FiberCom, Inc. manufactures fiber optic cables for the computer and telecommunications industries. At the request of the company vice president of marketing, the cost management staff has recently completed a customer-profitability study. The following activity-based costing information was the basis for the analysis.

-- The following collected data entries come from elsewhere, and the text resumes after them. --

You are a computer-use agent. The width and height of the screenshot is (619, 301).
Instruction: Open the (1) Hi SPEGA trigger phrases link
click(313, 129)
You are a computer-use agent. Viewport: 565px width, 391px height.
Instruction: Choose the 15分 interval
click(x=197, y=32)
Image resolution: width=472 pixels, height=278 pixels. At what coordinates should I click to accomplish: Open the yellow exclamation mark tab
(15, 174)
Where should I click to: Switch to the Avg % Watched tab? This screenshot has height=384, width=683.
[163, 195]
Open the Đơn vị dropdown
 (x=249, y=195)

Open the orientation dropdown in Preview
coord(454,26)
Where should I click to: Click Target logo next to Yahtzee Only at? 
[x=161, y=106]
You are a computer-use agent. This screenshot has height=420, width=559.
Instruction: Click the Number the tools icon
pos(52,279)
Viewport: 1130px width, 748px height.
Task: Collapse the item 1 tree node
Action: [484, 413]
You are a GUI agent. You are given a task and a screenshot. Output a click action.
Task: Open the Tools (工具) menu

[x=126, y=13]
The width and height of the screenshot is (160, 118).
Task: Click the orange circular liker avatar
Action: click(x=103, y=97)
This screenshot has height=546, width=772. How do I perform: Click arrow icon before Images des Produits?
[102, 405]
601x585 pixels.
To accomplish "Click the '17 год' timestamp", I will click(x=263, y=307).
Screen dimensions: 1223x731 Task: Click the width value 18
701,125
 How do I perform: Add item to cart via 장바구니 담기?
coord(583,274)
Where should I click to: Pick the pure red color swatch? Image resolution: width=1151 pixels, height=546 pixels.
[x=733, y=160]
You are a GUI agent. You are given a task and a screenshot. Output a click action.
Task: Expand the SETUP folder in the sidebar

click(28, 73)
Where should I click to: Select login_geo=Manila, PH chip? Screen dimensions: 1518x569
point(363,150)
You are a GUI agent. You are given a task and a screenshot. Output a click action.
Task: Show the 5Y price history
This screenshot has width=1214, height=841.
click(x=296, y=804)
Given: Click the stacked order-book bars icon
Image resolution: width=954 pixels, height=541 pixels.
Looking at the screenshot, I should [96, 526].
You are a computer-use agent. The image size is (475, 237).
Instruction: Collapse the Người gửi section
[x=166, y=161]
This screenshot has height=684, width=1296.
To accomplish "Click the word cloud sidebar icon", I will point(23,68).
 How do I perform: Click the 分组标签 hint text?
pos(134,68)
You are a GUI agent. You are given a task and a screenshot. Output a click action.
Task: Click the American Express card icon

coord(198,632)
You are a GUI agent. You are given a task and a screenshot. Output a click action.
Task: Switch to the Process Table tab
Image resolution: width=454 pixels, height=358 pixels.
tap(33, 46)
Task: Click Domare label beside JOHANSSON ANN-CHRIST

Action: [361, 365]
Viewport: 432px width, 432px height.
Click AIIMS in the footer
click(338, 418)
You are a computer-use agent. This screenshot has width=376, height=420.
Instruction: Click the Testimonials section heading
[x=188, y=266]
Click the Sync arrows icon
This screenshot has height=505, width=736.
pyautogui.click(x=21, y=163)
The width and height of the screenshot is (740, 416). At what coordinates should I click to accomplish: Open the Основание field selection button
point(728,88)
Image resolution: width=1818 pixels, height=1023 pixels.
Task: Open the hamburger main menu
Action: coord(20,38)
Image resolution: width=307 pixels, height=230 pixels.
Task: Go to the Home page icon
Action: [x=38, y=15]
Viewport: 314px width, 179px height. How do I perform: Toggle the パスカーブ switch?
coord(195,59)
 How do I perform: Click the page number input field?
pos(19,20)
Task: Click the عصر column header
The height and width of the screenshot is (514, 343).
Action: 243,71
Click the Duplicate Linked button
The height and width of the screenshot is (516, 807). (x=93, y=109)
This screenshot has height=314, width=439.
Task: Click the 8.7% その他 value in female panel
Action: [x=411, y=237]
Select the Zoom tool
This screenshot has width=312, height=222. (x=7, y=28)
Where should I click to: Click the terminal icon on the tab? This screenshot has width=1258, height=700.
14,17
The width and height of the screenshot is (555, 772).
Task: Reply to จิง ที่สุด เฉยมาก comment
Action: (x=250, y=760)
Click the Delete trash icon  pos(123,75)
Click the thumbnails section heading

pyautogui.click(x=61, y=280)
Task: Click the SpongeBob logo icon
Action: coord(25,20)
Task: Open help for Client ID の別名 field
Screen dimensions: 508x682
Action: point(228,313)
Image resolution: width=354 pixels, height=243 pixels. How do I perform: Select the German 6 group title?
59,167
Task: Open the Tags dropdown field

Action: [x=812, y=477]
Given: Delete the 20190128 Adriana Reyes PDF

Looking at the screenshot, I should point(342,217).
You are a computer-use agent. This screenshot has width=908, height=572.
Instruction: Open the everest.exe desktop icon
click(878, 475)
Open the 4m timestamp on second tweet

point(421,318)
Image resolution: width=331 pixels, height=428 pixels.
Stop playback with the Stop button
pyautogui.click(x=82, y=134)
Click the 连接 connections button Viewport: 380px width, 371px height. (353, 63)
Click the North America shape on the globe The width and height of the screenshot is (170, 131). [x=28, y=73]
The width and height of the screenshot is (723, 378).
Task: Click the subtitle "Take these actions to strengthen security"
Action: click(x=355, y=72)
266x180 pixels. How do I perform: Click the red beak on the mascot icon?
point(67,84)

Customer-Related Activities Cost Driver Base Cost Driver Rate
Sales activity Sales visits $2,000
Order taking Purchase orders 400
Special handling Units handled 100
Special shipping Shipments 1,000
Cost-driver data for two of FiberCom's customers for the most recent year are:
Customer-Related Activities Caltex Computer Trace Telecom
Sales activity 8 visits 6 visits
Order taking 15 orders 20 orders
Special handling 800 units handled 600 units handled
Special shipping 18 shipments 20 shipments
The following additional information has been compiled for FiberCom for two of its customers, Caltex Computer and Trace Telecom, for the most recent year:
Caltex Computer Trace Telecom
Sales revenue $380,000 $247,600
Cost of goods sold 160,000 124,000
General selling costs 48,000 36,000
General administrative costs 38,000 32,000
Required:
1. Prepare a customer-profitability analysis for Caltex Computer and Trace Telecom. (Hint: Refer to Exhibit 5.13 for guidance.)

Exhibit 5.13
Customer-Profitability Analysis for Five Designated Customers: Patio Grill Company

2. Build a spreadsheet: Construct an Excel spreadsheet to solve requirement (1) above. Show how the solution will change if the following information changes: Trace Telecom's sales revenue was $250,000 and Caltex Computer's cost of goods sold was $155,000.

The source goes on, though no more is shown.